Aku tidak bisa lari lagi kali ini. Gara-gara ayah menelpon kalau Pak Abbas tidak bisa menjemput dan aku harus pulang nebeng ikut mobil Mas Rangga. Ternyata didalam mobil ada Eyang yang baru dijemput dari bandara. Aku tidak bisa menghindar ketika Eyang bertanya akan melanjutkan kuliah dimana? Dan, aku dengan polosnya jujur mengikuti jejak ayah.
“Seperti Ayah?” ucap eyang bertanya balik.
“Iya Eyang. Aku ingin seperti Ayah”
Alhasil eyang menyimpulkan aku akan kuliah di Jogja seperti ayah. Sepanjang perjalanan eyang hanya bercerita tentang ketekunan ayah ketika menjadi mahasiswa. Hingga eyang langsung menelpon ayah agar mengajakku mengunjungi kampus UGM ketika liburan sekolah nanti.“Apa maksud dan tujuan kita ke sana, sih?”
Aku bertanya dalam hati memanadang raut wajah eyang yang begitu bersemangat.
“Mas Rangga siap jadi sopir”
Mas Rangga tersenyum licik menoleh kearahku.“Apaan sih?” setengah protes melotot kearah Mas Rangga
Ini namanya support sepupu kesayangan. Bener kan Eyang?”
Senyum licik Mas Rangga masih menghiasi wajahnya. Entah apa yang ada dipikirannya hingga sepanjang perjalanan Ia begitu bersemangat untuk ke Jogja pada liburan semester. Mobil memasuki gerbang kompleks, berjalan sedkit pelan hingga tiba di rumah bercat putih. Ia menghentikan mobilnya dan aku pun pamit ke pada Eyang. Mas Rangga turun membawa beberapa bungkusan pemberian Eyang.
“Ini hari bersejarah buat Aish,” Mas Rangga tetap dengan senyum liciknya“Sejarah apaan, ini hari pembulian, tau?”
“Bayangin, pertama kali Eyang memberi dukungan untuk cucunya kuliah di Jogja”
Mas Rangga tertawa sambil meninggalkanku diteras rumah dan memutar mobilnya meninggalkan pagar. Meski mukaku kurang rela dengan pernyataannya. Aku tetap melambaikan tangan sambil berteriak terimakasih. Akupun melangkah memasuki rumah. Terlihat sunyi, ayah dan ibu belum tiba.
Aku pun melangkah memasuki kamar, merebahkan badan dengan kepala pening seharian bergelut dengan soal-soal mate-matika. Tidak lama lagi rutinitas les akan kutinggalkan dan menikmati dunia perkuliahan yang lebih bikin penat kata orang. Hanya beberapa selang menit, terdengar bunyi ponsel dari ranselku.
“Ayah!” ucapku dalam hati
“Aish, sudah dirumah kan?”
“Iya, yah” sahutku
“Ayah dan Ibu mungkin agak malaman tiba, jadi tidak bisa diskusi mala mini. Kamu sudah putuskan akan mengisi formulis untuk kuliah dimana?”
“Belum, yah”“Eyang tadi telpon Ayah katanya kamu akan ke Jogja?”
“Eyang…?” Aku setengah teriak. Wajahku langsung pucat.
“Pikirkan dengan matang universitas mana yang akan kamu pilih, yah. Ayah dan Ibu akan mendukung”
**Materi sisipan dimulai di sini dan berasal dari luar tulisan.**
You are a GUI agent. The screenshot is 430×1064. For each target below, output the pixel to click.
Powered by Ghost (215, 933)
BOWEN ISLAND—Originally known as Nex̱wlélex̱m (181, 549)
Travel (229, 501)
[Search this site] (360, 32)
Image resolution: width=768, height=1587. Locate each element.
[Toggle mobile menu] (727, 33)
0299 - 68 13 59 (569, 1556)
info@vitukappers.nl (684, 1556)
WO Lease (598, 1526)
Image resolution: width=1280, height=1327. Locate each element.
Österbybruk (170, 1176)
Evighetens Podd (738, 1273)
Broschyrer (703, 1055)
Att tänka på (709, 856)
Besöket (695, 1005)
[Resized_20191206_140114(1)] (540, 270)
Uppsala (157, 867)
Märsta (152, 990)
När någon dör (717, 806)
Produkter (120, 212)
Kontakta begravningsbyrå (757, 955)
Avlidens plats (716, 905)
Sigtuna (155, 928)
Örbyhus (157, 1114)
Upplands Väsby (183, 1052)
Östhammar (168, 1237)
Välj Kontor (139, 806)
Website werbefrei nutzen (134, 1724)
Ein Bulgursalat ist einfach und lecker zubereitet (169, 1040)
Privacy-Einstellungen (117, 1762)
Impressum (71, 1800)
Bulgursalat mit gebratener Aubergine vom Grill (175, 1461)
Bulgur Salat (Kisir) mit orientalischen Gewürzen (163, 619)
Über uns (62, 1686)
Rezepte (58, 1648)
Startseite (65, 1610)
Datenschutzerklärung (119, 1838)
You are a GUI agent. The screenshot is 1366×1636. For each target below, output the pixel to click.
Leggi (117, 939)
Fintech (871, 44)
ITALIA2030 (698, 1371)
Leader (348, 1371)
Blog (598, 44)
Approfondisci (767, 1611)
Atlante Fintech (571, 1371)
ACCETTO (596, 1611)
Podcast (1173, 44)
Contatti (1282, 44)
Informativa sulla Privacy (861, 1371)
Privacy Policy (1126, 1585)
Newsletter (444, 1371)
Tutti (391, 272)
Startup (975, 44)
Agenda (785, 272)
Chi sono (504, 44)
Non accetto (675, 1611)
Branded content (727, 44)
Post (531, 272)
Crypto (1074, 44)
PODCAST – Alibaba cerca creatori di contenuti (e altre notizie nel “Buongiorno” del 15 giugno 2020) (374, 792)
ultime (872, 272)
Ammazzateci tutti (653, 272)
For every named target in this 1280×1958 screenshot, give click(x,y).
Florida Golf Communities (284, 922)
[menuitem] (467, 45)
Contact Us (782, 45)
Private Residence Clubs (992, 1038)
Aku menghela napas, sepertinya aku tidak akan bisa kabur kalau sudah berurusan dengan Eyang. Akan panjang permasalahan jika aku sampai menolak apa yang sudah dia sampaikan. Baginya, “Jogja. Titik!”
Akupun melirik jam dipergelangan tanganku, jam sudah menunjukkan pukul sebelas malam. Ada sebersit penyesalan di hatiku, tidak pulang dengan taksi ketika ayah menelpon kalau Pak Abbas tidak bisa menjemput. Kalau saja aku tahu eyang akan membahas masalah tempat kuliah, aku memilih untuk tidak menumpang di mobil Mas Rangga. Namun, Ia harus pasrah dengan pilihan Jogja.
“Aku juga nggak suka,” Syifa tersenyum masam mendengar ceritaku. Rasanya ingin ia juga menciutkan diri jadi semut lalu minggat dari situ mobil ketika mengetahui Eyang ada dimobil. Minggat dari Eyang yang seperti hakim agung yang memutuskan benar tidak setiap kasus. Eyang yang bisa membuat anak-anaknya patuh seketika dengan ucapannya.Hari ini adalah hari yang menentukan, hari dimana jari-jariku akan memilih universitas yang akan menjadi tempatku melanjutkan Pendidikan. Aku dan Syifa memilih duduk di pojokan ruang tengah bimbingan belajar terkenal di Jakarta, terdapat meja besar tempat beberapa leptop terpasang. Beberapa siswa kelas tiga SMA akan mengirimkan formular pendaftaran online. Aku dan Syifa bercokol, meminum sebotol air mineral dan mengenyangkan perut dengan roti.
“Memang kamu nggak boleh dikasih hak untuk milih universitas sendiri?”
Syifa mengernyit kearahku. Aku menoleh, mendapatkan Syifa yang sudah duduk menopang dagu di sampingku.
“Ini modus eyang aja kali, biar anak-anakanya rajin jenguk ke Jogja”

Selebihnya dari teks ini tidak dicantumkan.